メトロガール

あたし、東京の、どこにいるか、ごぞんじですか?

女生徒|太宰治

この文章を読んでくれている中にはお好きな方が多いんじゃないかな、という気がするのだけど、太宰治に「女生徒」という短編がある(以前もこの小説についてエントリーを上げたことがあったが、不出来だったのであとでこっそり消してしまった)。ひとりの女学生の朝起きてから夜眠るまで、つらつらとした独白を書き綴った作品。

太宰の文章を読むといつも、内容以上に「日本語って美しいんだな」ということをひしひしと思い知る。なかでもこの「女生徒」は、言葉の美しさ、リズムの美しさ(わたしはいつも、この小説を開くたび、誰もいない部屋でひとり音読してしまう)、そして、男性である太宰がなぜこんなにも、女学生のみずみずしい感性をすくいとることができたのかということに驚かされる。

「女生徒」のなかに「ロココ料理」という言葉が出てくる。主人公である「私」が、客人をもてなすために作る料理で、冷蔵庫の残り物を一切合切、少しずつ、美しく、大皿にもりつけるのだ。見た目は豪奢で食卓は華やぐけども、「ちっとも、おいしくはない」。そのさまを、見た目だけ絢爛豪華で中身が空っぽのロココ式になぞらえている。はじめてこのくだりを読んだのは多分高校生の頃で、おおいに笑ってしまった。というのもわたしが得意とするのがまさにこの「ロココ料理」だったからだ。

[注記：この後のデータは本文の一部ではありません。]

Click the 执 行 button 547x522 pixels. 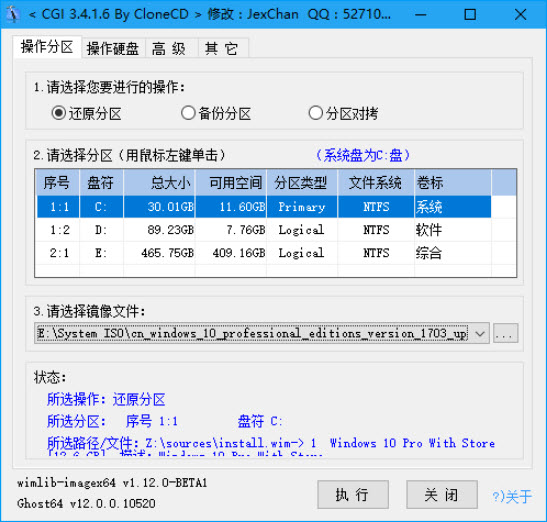353,494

母と姉は料理好きで、研究熱心にいろいろなものを作る。外食をすれば、味を盗むため翌日からしばらく、同じメニューが続く。そんな家族に囲まれながら、わたしは家事の一切を好まなかった。食事の支度を頼まれると、冷蔵庫の残り物や、切っただけの豆腐や、茹でただけの野菜を見た目だけ美しく盛りつけて出した。一人暮らしをはじめて、好き嫌いの多さからどうしても自炊中心にはなるけれど、やはりそんなに料理は好きではない。他人に食べさせるわけではないから、ロココ式にする必要もない今の料理は、外見も中身も質素なものになってしまった。

今日、夕食を作りながらなぜか、そんなことを思い出した。

おやすみなさい。
私は、王子さまのいないシンデレラ姫。
あたし、東京の、どこにいるか、ごぞんじですか?
もう、ふたたびお目にかかりません。

この最後の文章が何より好きで、多分当時は文体模写も試みた。

今は跡形もないけれど。ちなみに自分自身で、文体として一番影響を受けたような気がするのは、堀茂樹さんの訳すアゴタ・クリストフ。これもけっこう真剣に真似しようとした時期があった。結果として似たかどうかはまた別の話です。